The $30,000 “Meh” (In Defense of Fred Snodgrass)

Baseball more than any other sport has a goat (the singular person who gets the blame for a loss as opposed to the GOAT which stands for Greatest Of All Time.) I think it’s because baseball is a unique sport that is both individual and team sport at the same time. One player controls his at-bats, usually, only one player is at a certain position when a ball is hit that way and the pitcher is the one who controls the ball most often….This is my defense of Fred Snodgrass.

Fred Snodgrass
Credit: Library of Congress

I can think of individual “goats” in other sports like JR Smith forgetting the score in the 2018 Finals or Brandon Bostick dropping an onside kick in the 2015 NFC championship game but baseball seems to have more of these moments, offhand I can think of Bill Buckner in the 86 World Series, Leon Durham for the Cubs in the 1984 NLCS, Alex Gonzalez dropping the double-play ball in the 2003 NLCS, Fred Merkle committing a boner and not making it to second to cost his team an important win in the 1908 season that ended up costing the Giants the pennant. Johnny Pesky holding the ball too long on a cut-off in the 1946 World Series….There’s definitely more but I feel those are some of the most famous ones in baseball history.

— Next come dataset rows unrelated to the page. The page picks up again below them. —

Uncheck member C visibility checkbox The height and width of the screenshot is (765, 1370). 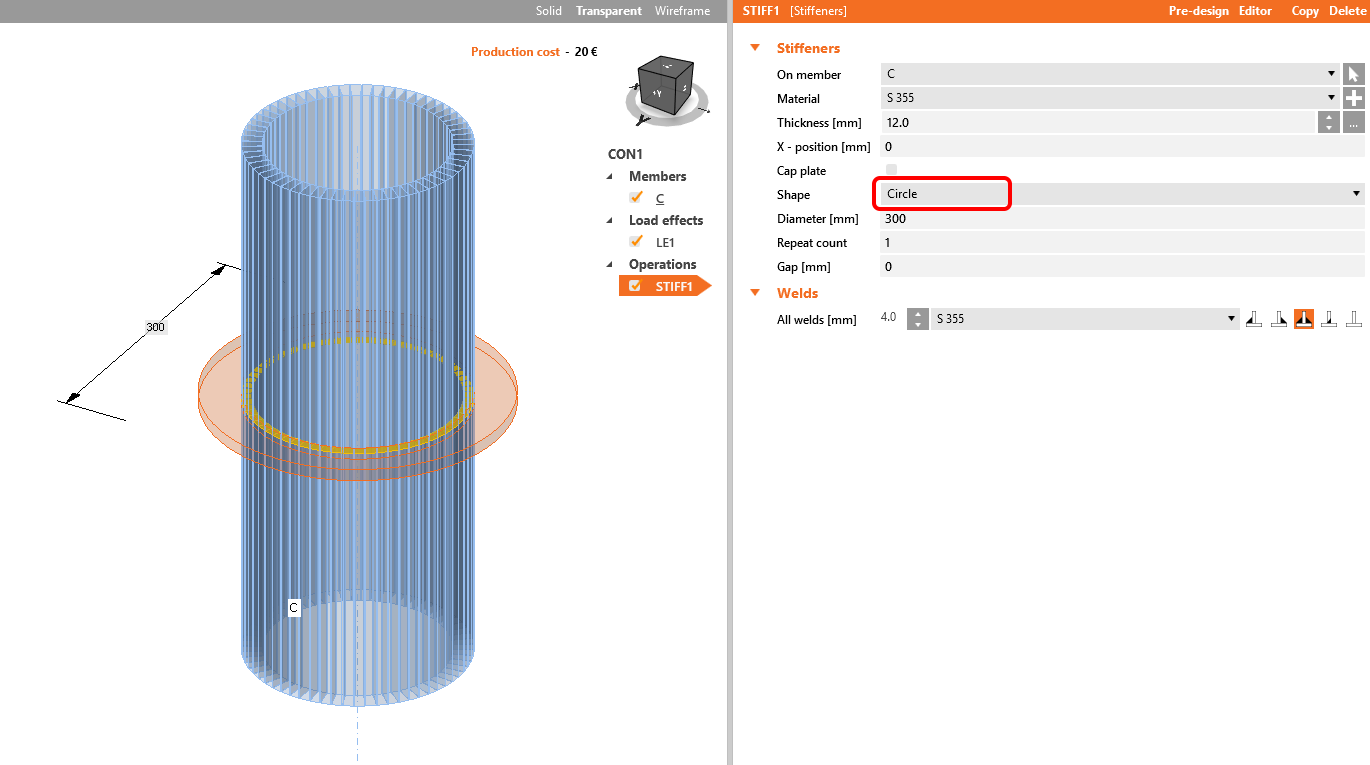pyautogui.click(x=636, y=198)
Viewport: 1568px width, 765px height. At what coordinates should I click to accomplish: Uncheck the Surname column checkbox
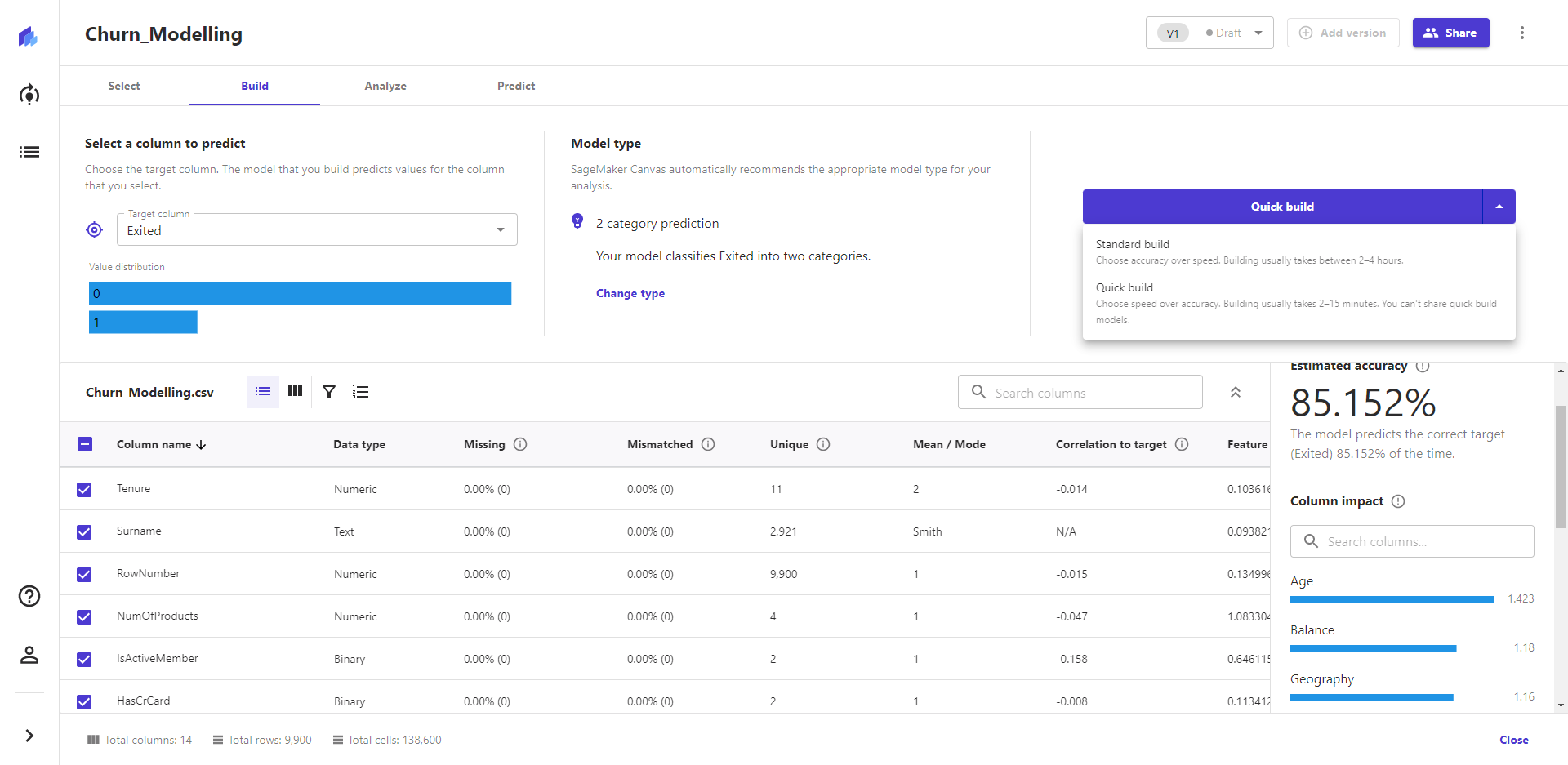[x=84, y=531]
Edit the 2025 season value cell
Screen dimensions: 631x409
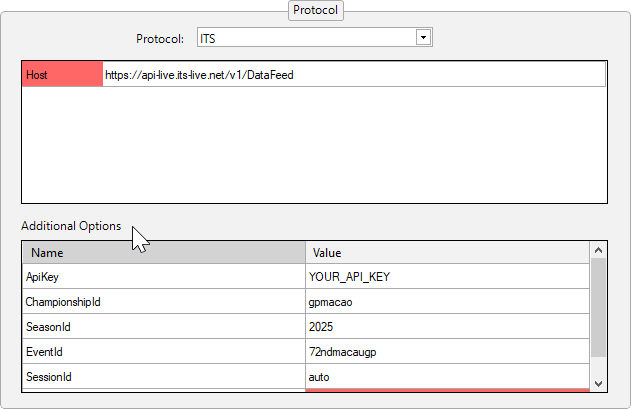click(x=447, y=327)
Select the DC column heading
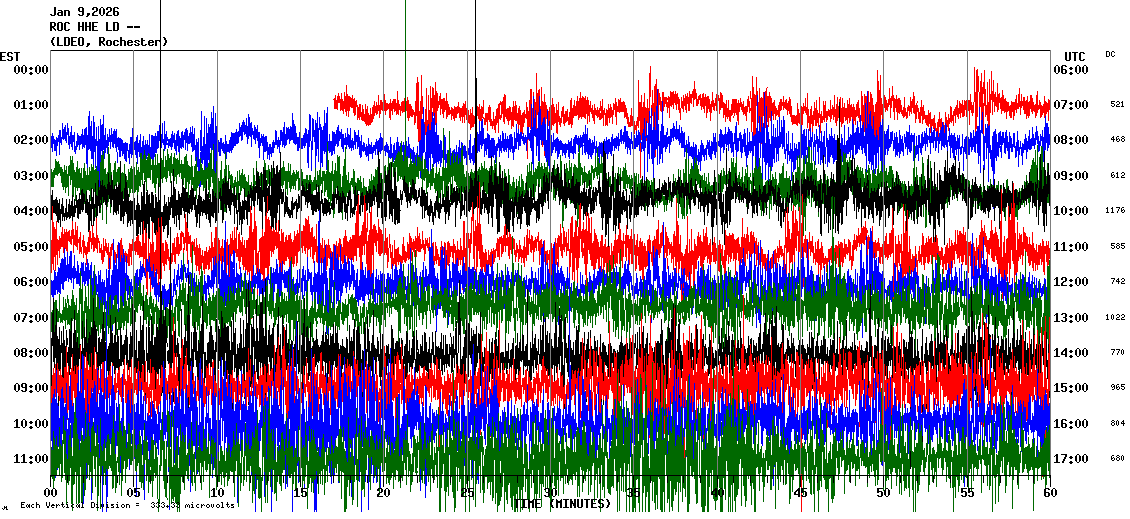This screenshot has height=519, width=1130. 1110,54
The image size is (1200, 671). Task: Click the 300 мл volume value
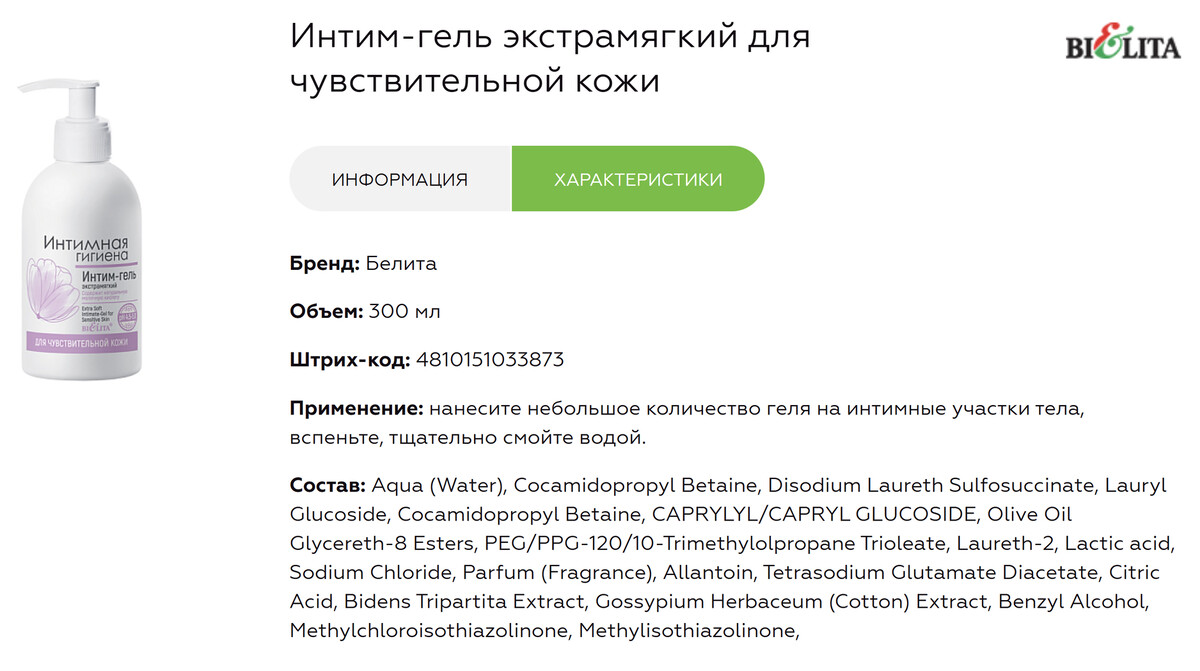(405, 311)
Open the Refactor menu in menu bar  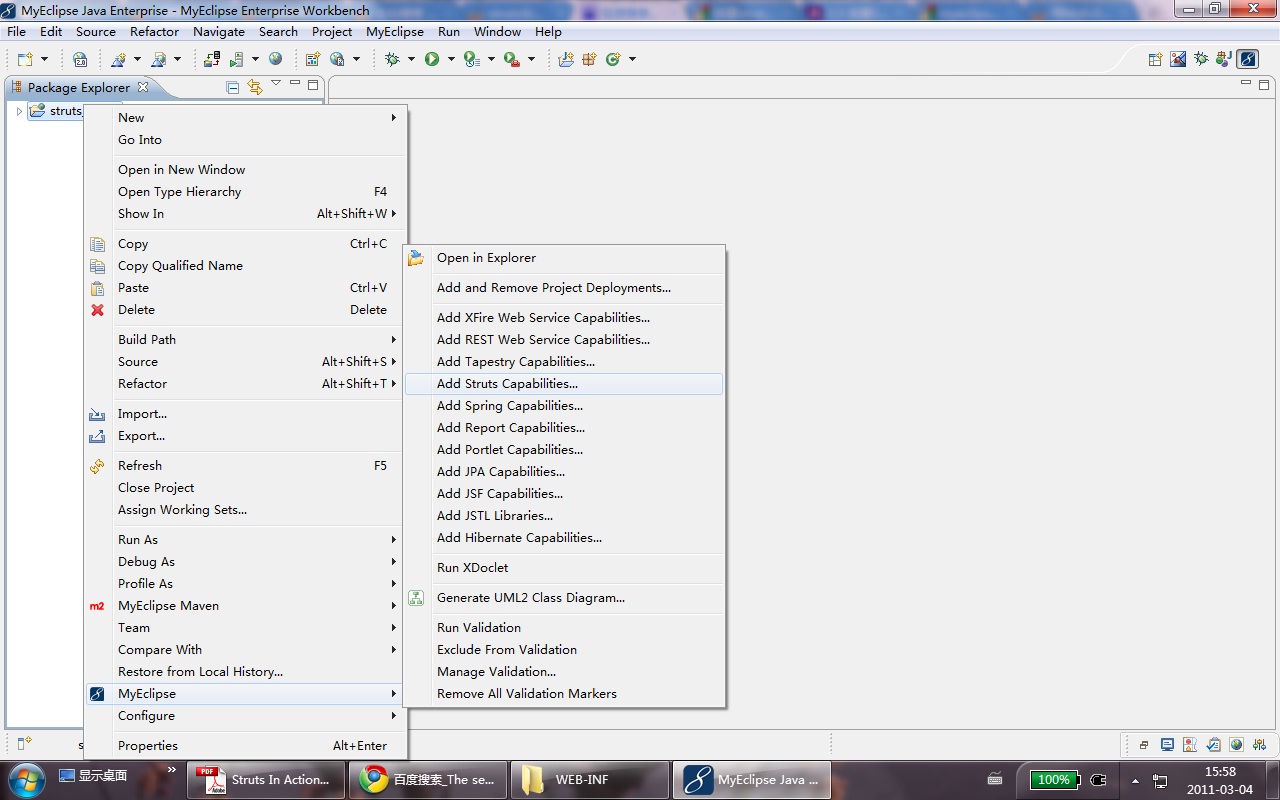[x=154, y=32]
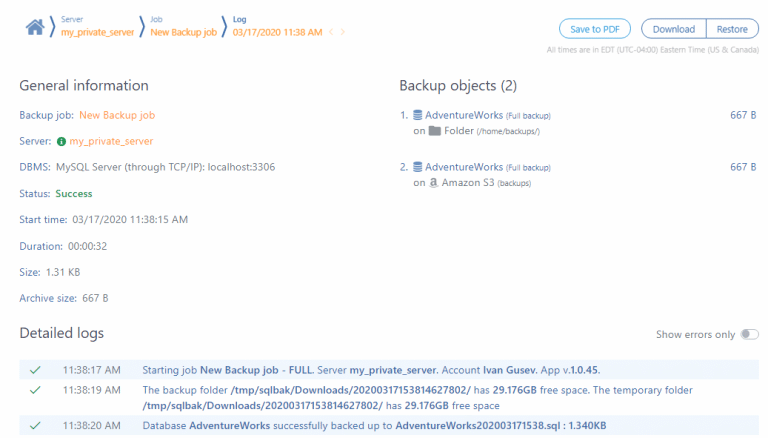Click the second AdventureWorks database icon
This screenshot has height=438, width=768.
[417, 167]
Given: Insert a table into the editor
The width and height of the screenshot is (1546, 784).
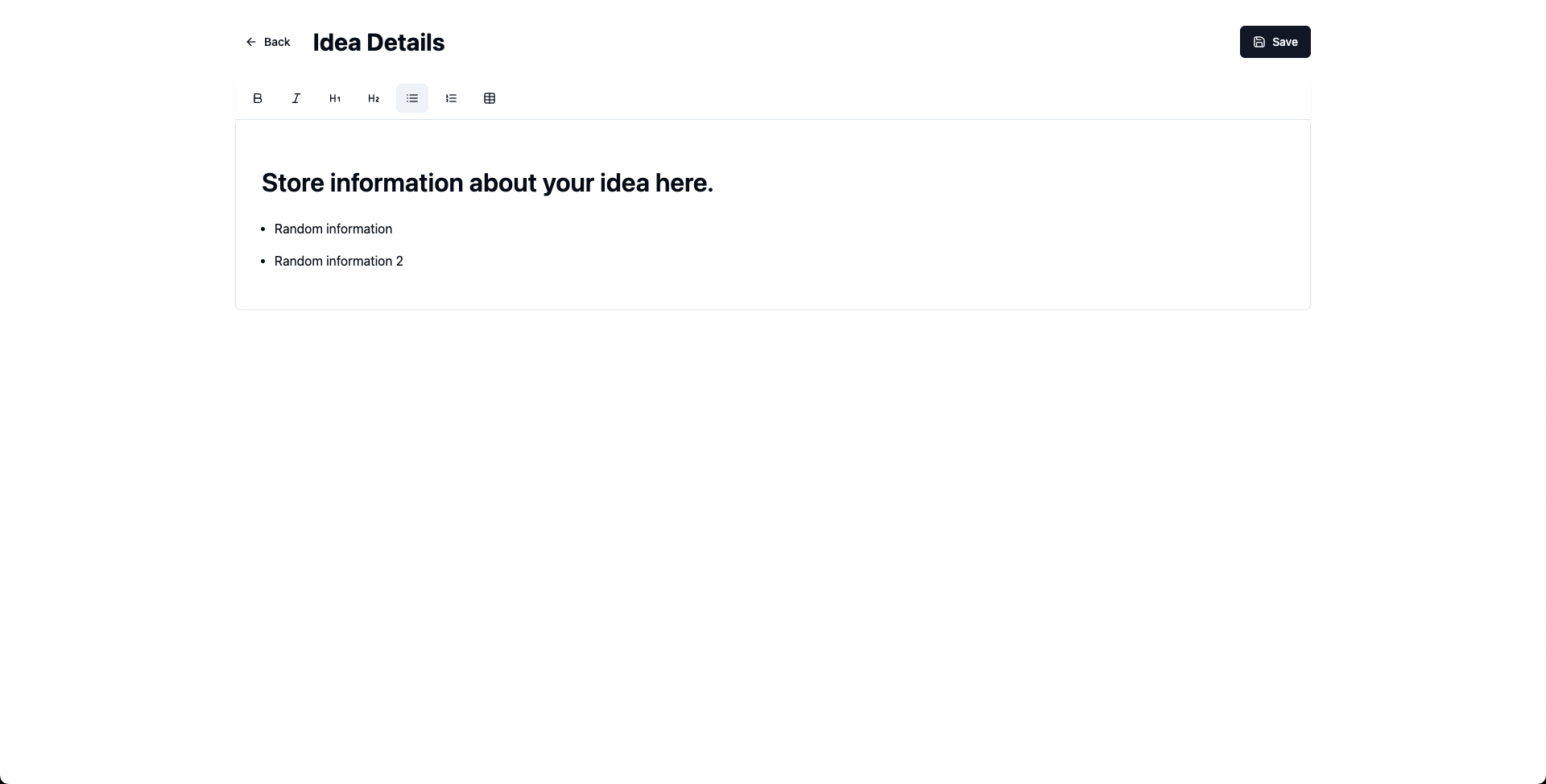Looking at the screenshot, I should (x=490, y=98).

One that has been kind of lost in history is in 1912 when Fred Snodgrass dropped a fly ball in an inning that eventually led to the New York Giants losing to the Boston Red Sox in Game 8 of the World Series. The drop was called the 30,000 drop-in reference to the number of win shares the team lost due to losing the series. As a side note I am going game by game of every World Series ever played and at this point I’m working on the 1917 series and up to this point the 1912 World Series is the best one so far and I have little doubt it’s going to go down as one of the best World Series ever. Nearly every game was a nailbiter, there was a tie and there was an extra-inning walk-off to win the series. I may go into this series even more at some point because it was really good and it’s too bad there’s no way to ever actually watch this one.

Fred Snodgrass, New York Giants
Credit: Library of Congress

The fact that this one is kind of lost in history is kind of confusing to me though I will say that the previous ones mentioned were pretty much tied to long title droughts for either the Red Sox or Cubs who were both popular teams famous for not winning the big one so they added to the lore. The Merkle play I think is famous, basically because of the word “Boner” and maybe because it’s tied to the Cubs’ last World Series win before 2016.

The play happened in the bottom of the 10th inning of Game 8 after the Giants had just taken the lead on a clutch hit by none other than Fred Merkle (it’s kind of disappointing that the Giants lost because Merkle getting the series-winning hit would have made for a great redemption story. Though in this game he lollygagged on a foul pop-up that ended up dropping keeping the at-bat alive for Tris Speaker who ended up tying this game in the bottom of the 10th.)

To lead off the inning Clyde Engle was at the plate and he hit a fly to center. Snodgrass drops the fly, Engle gets to second and is ultimately driven in to tie the game. The focus is on Snodgrass dropping the fly but I think this is incredibly unfair, the fact is the gloves used in 1912 were not anywhere near the gloves we used today. Errors were pretty common (every game in this series had an error committed and that’s pretty common for the time period in the games that I’ve researched) it just so happens that this one was poorly timed.

Fred Snodgrass, New York Giants
Credit: Library of Congress

But even in this game, Boston committed five errors while the Giants committed just two. There were plenty of chances to not have such an error mean so much. Plus the error just put a runner on base. Christy Mathewson was pitching for the Giants and he’s one of the best ever. He could have gotten out of the jam. Yes, it was a runner on second with no outs but time and time again in the dead-ball era pitchers escape this situation.

Also, the batter following his drop Snodgrass actually makes a great catch in center to keep the game from being tied so if you assume he would have caught the drop but let that ball get down, there easily could have been a triple or, gosh, in that era an inside the park home run so one could say that the situation could have been the same.

Then when you add in Merkle not catching the pop fly in foul territory I have a hard time placing the blame completely on Snodgrass. Yes, he committed a costly error but really it was poorly timed and this was a series that went 8 games with plenty of close ones (in fact the Giants outscored the Red Sox by six runs) there were plenty of moments that could have won this series for the Giants so I guess it’s good that Snodgrass’s error has kind of drifted away throughout history because quite frankly, I don’t think he deserves to be known for this play.